La svolta stilistica in cucina è giunta circa un anno e mezzo fa: recentissima. In così poco tempo, a noi gli esiti sembrano già notevoli.
Beretta racconta così la sua
feel-osophy: «Guardiamo con attenzione alla scelta della materia prima, locale, di stagione, proveniente da piccoli produttori, allevatori e pescatori rigorosamente d'acqua dolce. Il territorio - lariano e alpino in più larga scala - ci offre prodotti di alta montagna e di lago, di bosco e torrente, ma anche di richiamo mediterraneo grazie ad alcuni microclimi delle sponde dei laghi: una offerta incredibile ed affascinante, a cui non potevamo resistere».
A scorrere il menu, ci si accorge al primo impatto della cura e della passione - “Federico Beretta è forse il ristoratore con il maggior carico di entusiasmo della provincia di Como” ha scritto il nostro Raffaele Foglia, comasco a sua volta, sulla Guida Identità Golose 2017 - con le quali i due lavorano. Nella carta ogni piatto viene raccontato specificando prodotti (di nicchia) utilizzati e loro (perlopiù piccoli) fornitori; persino i vini sono spiegati uno a uno in schede apposite.

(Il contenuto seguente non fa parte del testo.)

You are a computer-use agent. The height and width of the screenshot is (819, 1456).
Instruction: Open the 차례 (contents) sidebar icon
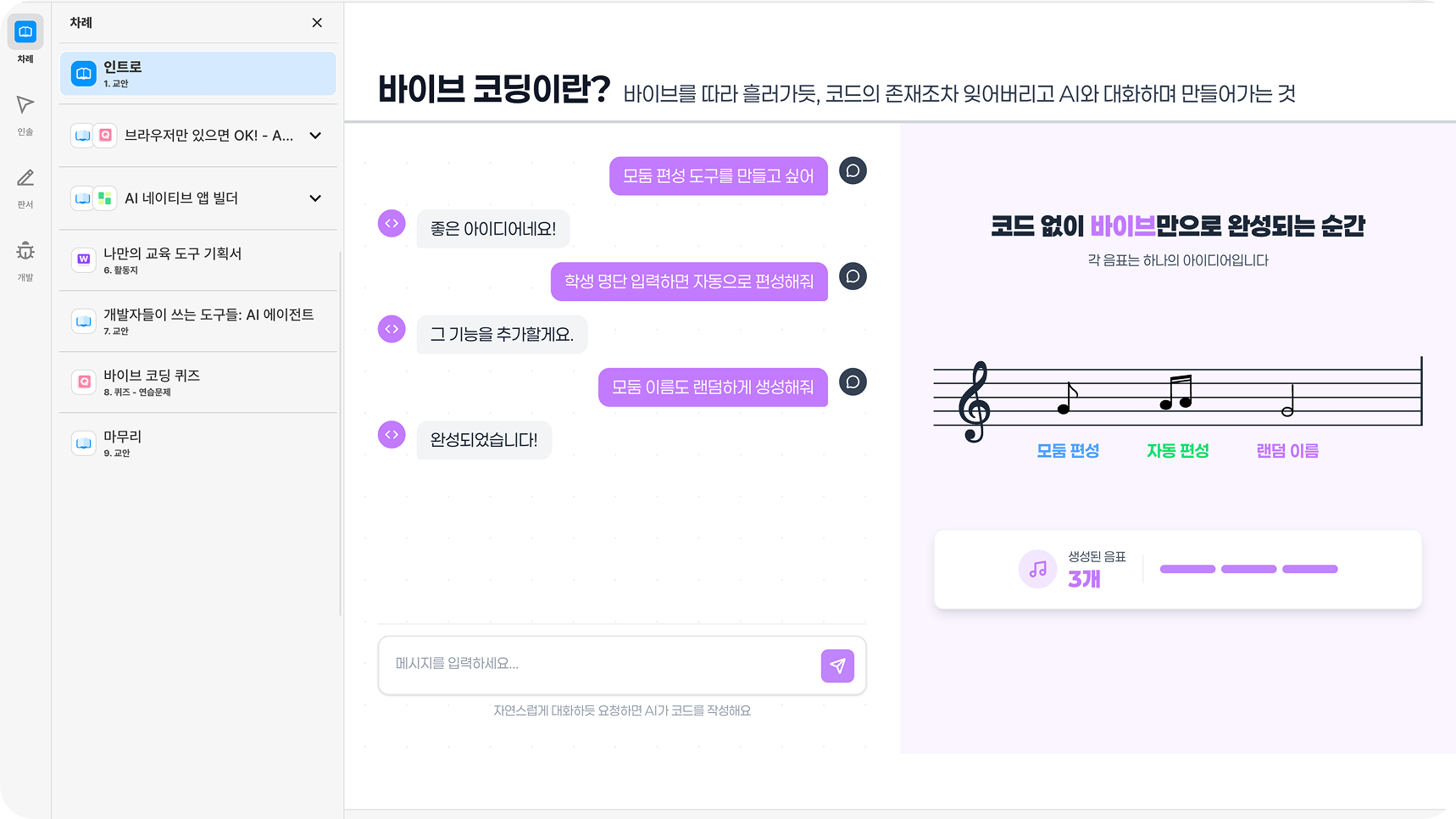click(x=25, y=33)
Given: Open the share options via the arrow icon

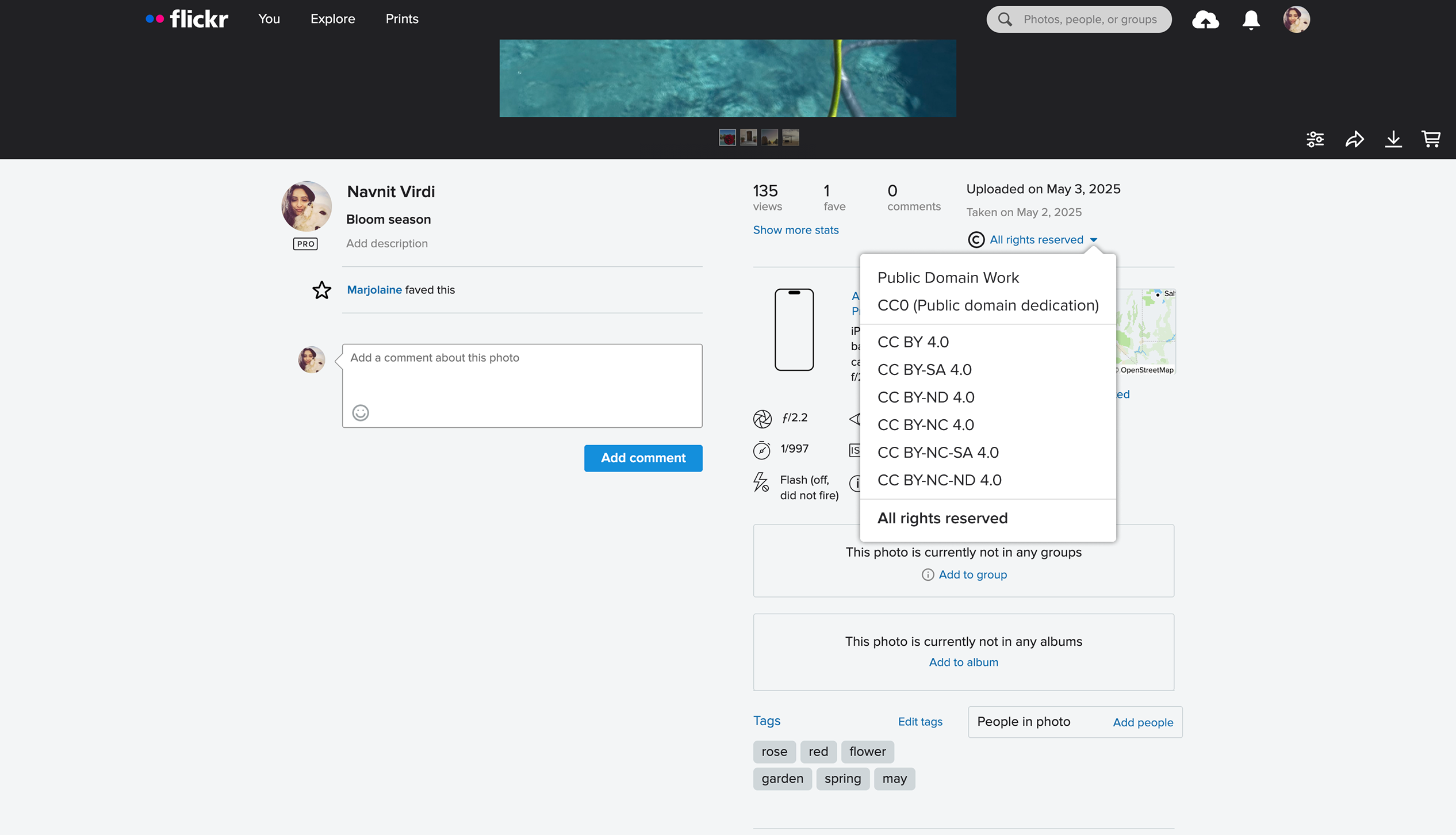Looking at the screenshot, I should 1355,139.
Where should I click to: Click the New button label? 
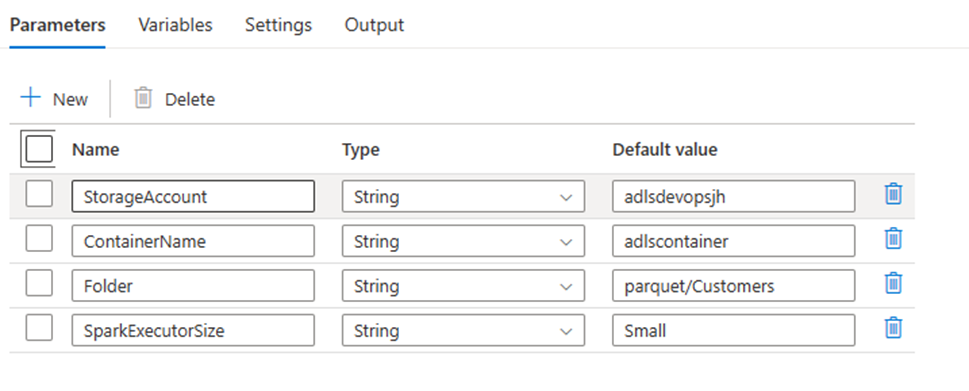[x=70, y=99]

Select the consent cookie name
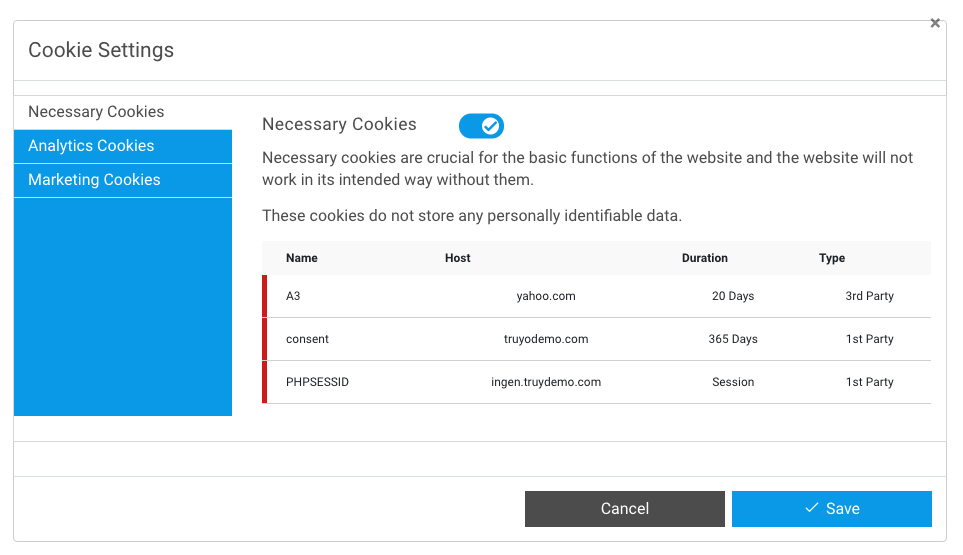[x=307, y=339]
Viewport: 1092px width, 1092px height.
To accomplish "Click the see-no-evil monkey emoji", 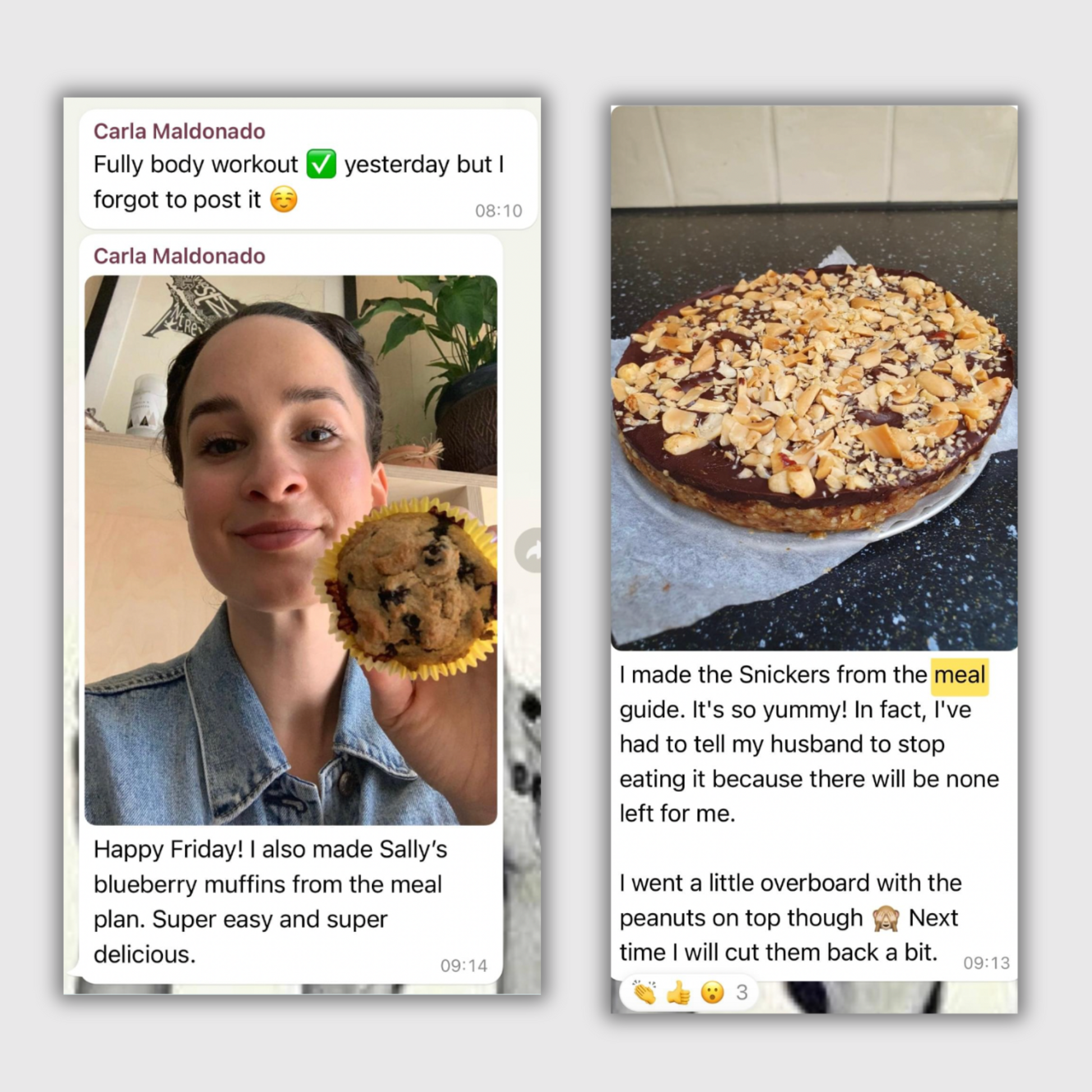I will coord(885,918).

Tutte cose interessanti, ma che sarebbero alla fine di complemento se la cucina, stringi stringi, non risultasse convincente. Invece lo è, eccome: i piatti sono curati, anche esteticamente; c’è sempre un’idea di fondo e una personalità all’esame del palato, mai invece un asservimento alla tecnica fine a sé stessa.

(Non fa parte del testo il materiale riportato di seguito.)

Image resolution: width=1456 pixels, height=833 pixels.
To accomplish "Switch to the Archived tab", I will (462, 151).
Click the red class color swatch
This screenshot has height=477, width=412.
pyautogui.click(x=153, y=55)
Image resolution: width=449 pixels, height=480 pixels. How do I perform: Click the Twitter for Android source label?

Beretta cura il giusto equilibrio tra le temperature; tra le texture; persino, nel percorso di degustazione, tra proposte più immediate, “di gusto”, ma che non rinunciano comunque alla complessità (
Storione tonné, olio evo, caviale, capperi e lattuga; Spaghettoni Mancini all'aglio nero e lumache, perle di sottobosco, piantaggine) e altre di grande raffinatezza (
Salmerino affumicato menta & timo, lamponi, rafano e gel di fiori di sambuco), a volte persino border line (
Fungo porcino, senape, caffè monoarabica Etiopia).
Si esce davvero soddisfatti, anche per il conto ragionevolissimo: degustazione di 4 portate “Ghe pensi mi” a 50/60 euro, il “Ghe pensi mi gourmet” ne richiede 90 con 8 portate e 3 piccole sorprese.